We then investigated the source(s) of ROS in cells treated with OC. The major recognized sources of ROS in cells are the mitochondrial respiratory chain (MRC) complexes (51) and the NADPH oxidase (NOX) enzyme (52,53). We analyzed the effects of specific inhibitors of each component of MRC and of NADPH oxidase in cells treated with OC. The MRC complex I inhibitor rote-none, complex II inhibitor thenoyltrifluoroacetone (TTFA), complex III inhibitor antimycin, complex IV inhibitor sodium azide and complex V inhibitor oligomycin were used. HCC cells were treated with OC alone or in combination with each single MRC inhibitor at different concentrations for 24 h, after which cell viability assays were performed. All of them failed to revert cell growth inhibition induced by OC (data not shown), with the exception of rotenone, which reversed the effect of OC, however, the inhibition did not reach statistical significance (Fig. 7A).

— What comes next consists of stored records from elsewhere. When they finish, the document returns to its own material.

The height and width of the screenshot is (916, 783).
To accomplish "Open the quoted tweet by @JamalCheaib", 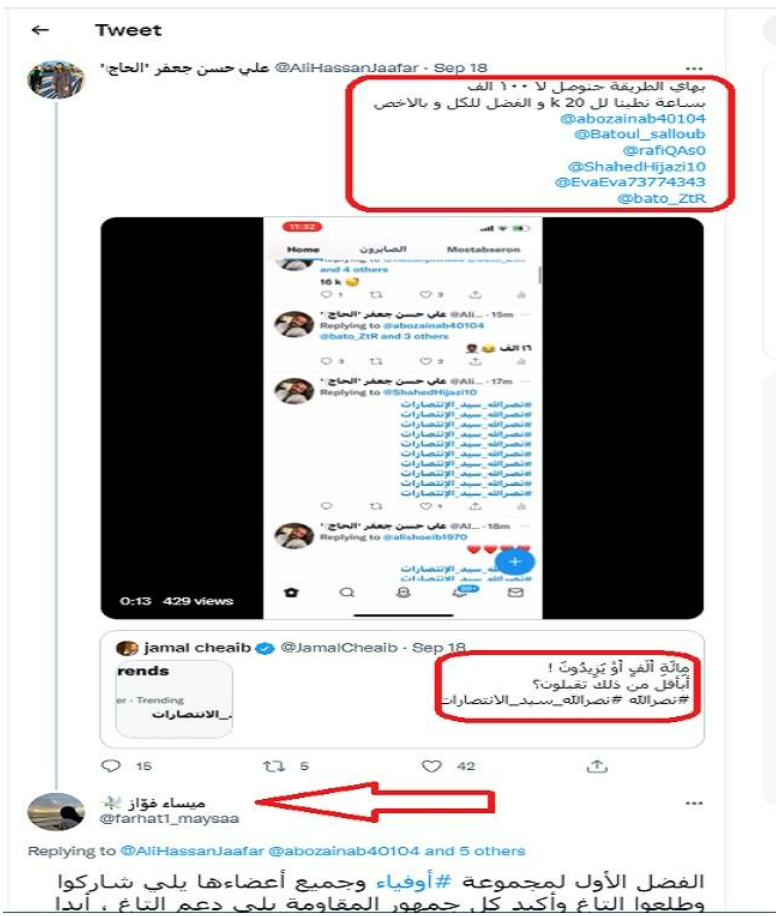I will pos(402,689).
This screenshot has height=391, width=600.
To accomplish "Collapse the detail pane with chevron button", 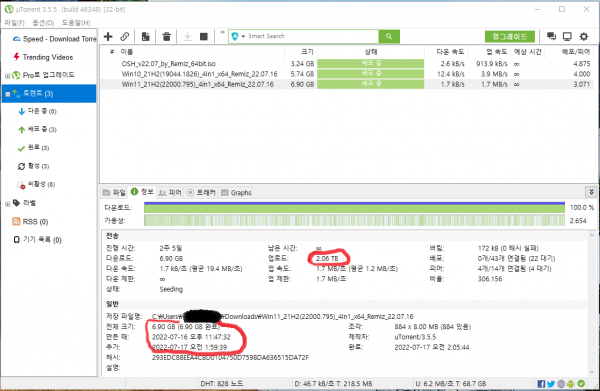I will [x=591, y=192].
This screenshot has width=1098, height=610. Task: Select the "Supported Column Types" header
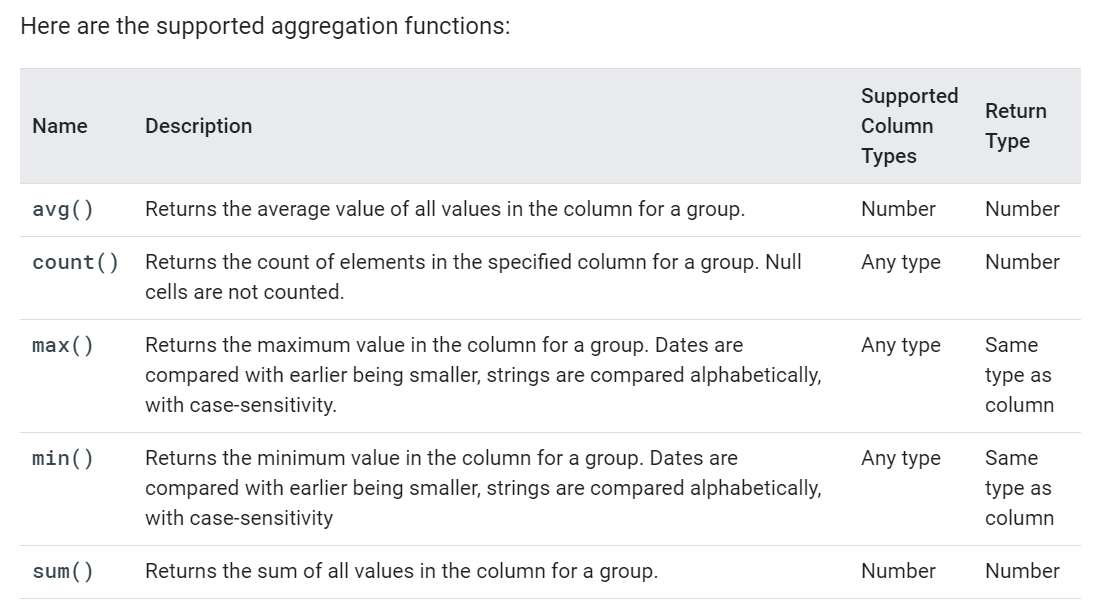click(x=909, y=126)
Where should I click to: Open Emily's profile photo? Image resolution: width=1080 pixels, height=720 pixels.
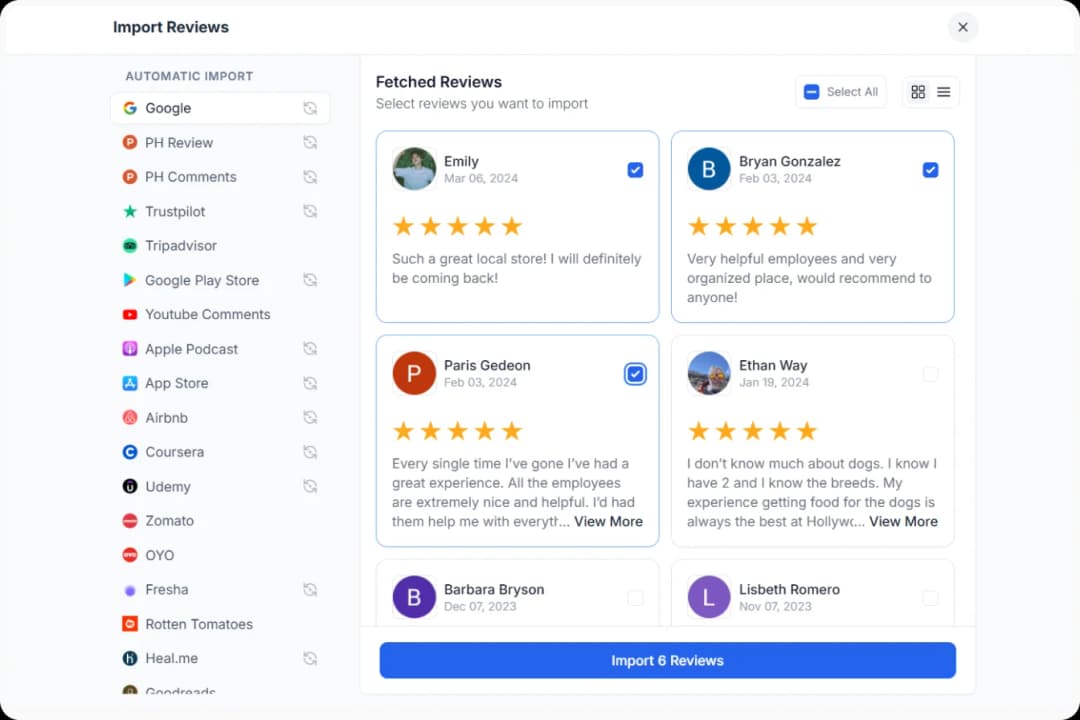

Next, the effects of apocynin, an inhibitor of NADPH oxidase, were examined. The results shown in Fig. 7B demonstrate that in HCC cell lines apocynin significantly prevented OC-induced cell growth inhibition. In Hep3B cells cultured in the presence of apocynin, cell viability increased from 36% to 78.8% in samples treated with OC, whereas in HepG2 cells it increased from 20 to 58%.

These results suggest that both MRC complex I and NADPH oxidase are the main sources of ROS in HCC cells treated with OC.

Finally, we tested the effects of OC on primary normal human hepatocytes, measuring the levels of cytotoxicity by cell viability assays. Surprisingly, prolonged treatment with OC (72 h) did not result in reduced hepatocyte viability (Fig. 8). The percentage of hepatocyte viability was unaffected even at higher OC doses (100 µM). These results suggest that OC, a natural compound, is cytotoxic for cancer cells but does not have any effect on the cell viability of normal healthy hepatocytes.